My guest’s expression had changed from puzzlement to boredom, so I cut my sermon short. “People I let call me ‘Moon,’ or ‘Manny,’ or just ‘Hey, you,’ if they want. But mugs I like to call me ‘Mr. Moon.’ ” I added apologetically, “I always explain the first time, because otherwise it wouldn’t be fair.”

His bored expression disappeared to be replaced by a flared-nostril lord-of-the-manor expression. He surged to his feet, jerked his big, white-knuckled hands from his pockets and towered over my chair.

“Get on your feet, Moon,” he said curtly.

When I was twenty I decided to become heavyweight champion of the world. I only got as far as three professional bouts against tankers in the light-heavy class, all of which I won on knockouts, before the boxing commission barred me from the ring for reasons which make another story. And more mature consideration has decided me the barring did not prevent me from becoming champ, but only prevented me from becoming punchy. Nevertheless I was what the trade calls a “steady fighter,” and I still have most of my co-ordination.

I got on my feet and let him have a left hook he didn’t even see. He spun like a top and crouched over with his rear to me. Then I employed my aluminum foot to boot him head first into the sofa.

From the sofa he rolled to the floor, glared at me groggily, and shot one hand at his armpit. I let him look at the muzzle of my P-38.

My reaction to the hall door opening behind me was not as quick, however. Instead of turning, I merely glanced over my shoulder. A round-headed, bowlegged little man nearly as wide as he was high pushed the door closed behind him and leaned his back against it.

He, too, was dressed all in white, except for a contrasting black automatic gripped in one hairy hand.

“Take it easy, bub,” he said. “Set your heater down real gentle.”
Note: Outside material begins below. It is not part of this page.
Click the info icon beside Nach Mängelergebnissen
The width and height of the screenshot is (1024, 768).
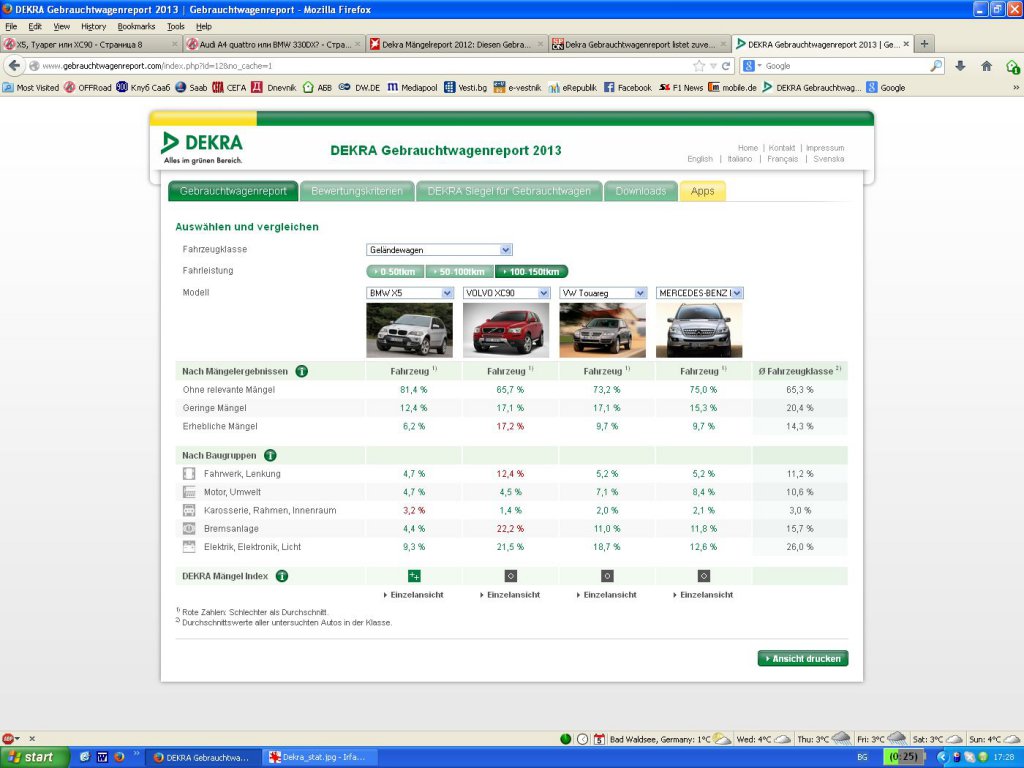(302, 371)
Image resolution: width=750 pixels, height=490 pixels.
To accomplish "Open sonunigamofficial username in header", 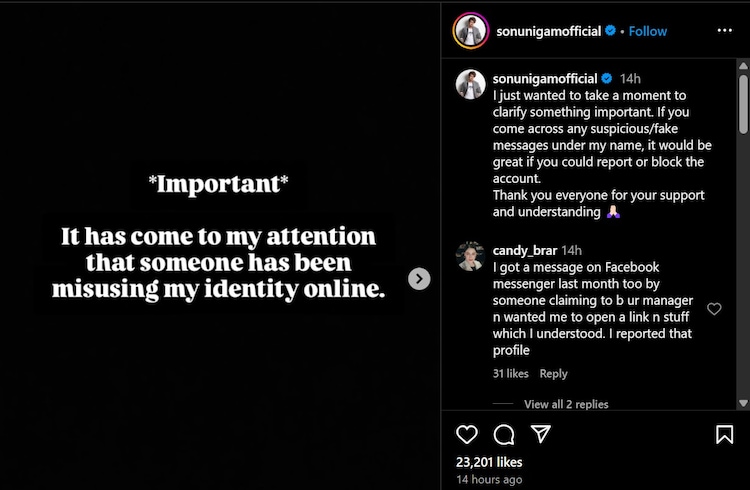I will click(x=548, y=31).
Stooping, I laid my gun on the carpet at my feet. I straightened at the same time my first guest came erect. He took two steps toward me, wound up his right arm, and let a roundhouse sizzle at my head.

My knees bent, pulling my head down a foot, and the tall man’s fist whistled over my hair, the momentum carrying him clear around and causing him to stumble to one knee.
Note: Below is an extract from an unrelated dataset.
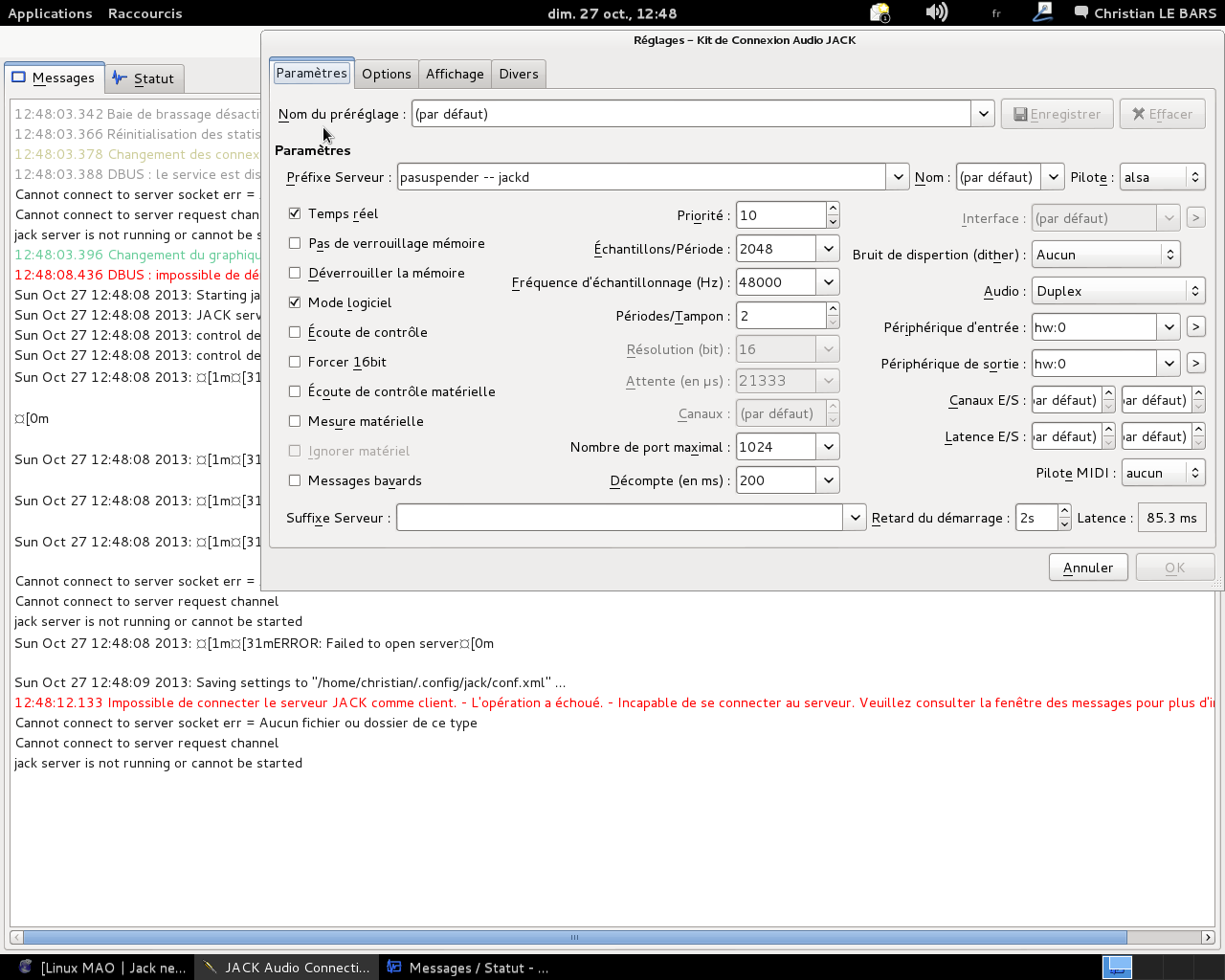Screen dimensions: 1225x980
Task: Open the Applications menu
Action: 50,13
“Cut that!” the squat man said sharply. “Want all the neighbors in here?”

The English lord struggled to his feet again and glowered at me savagely. Then he regained his sense of proportion along with his horsy grin. Drawing a hammerless revolver from beneath his arm, he wagged it at me friendlily.

“Mr. Moon prefers the funeral to the vacation,” he told his partner. “We have to call him ‘mister,’ he says, because we aren’t his social equals.”

The squat man ran flat eyes over me as though choosing the best spot for a bullet. “In here, or do we take him for a ride?” he asked. “Guess we could muffle it in a towel or something, couldn’t we?”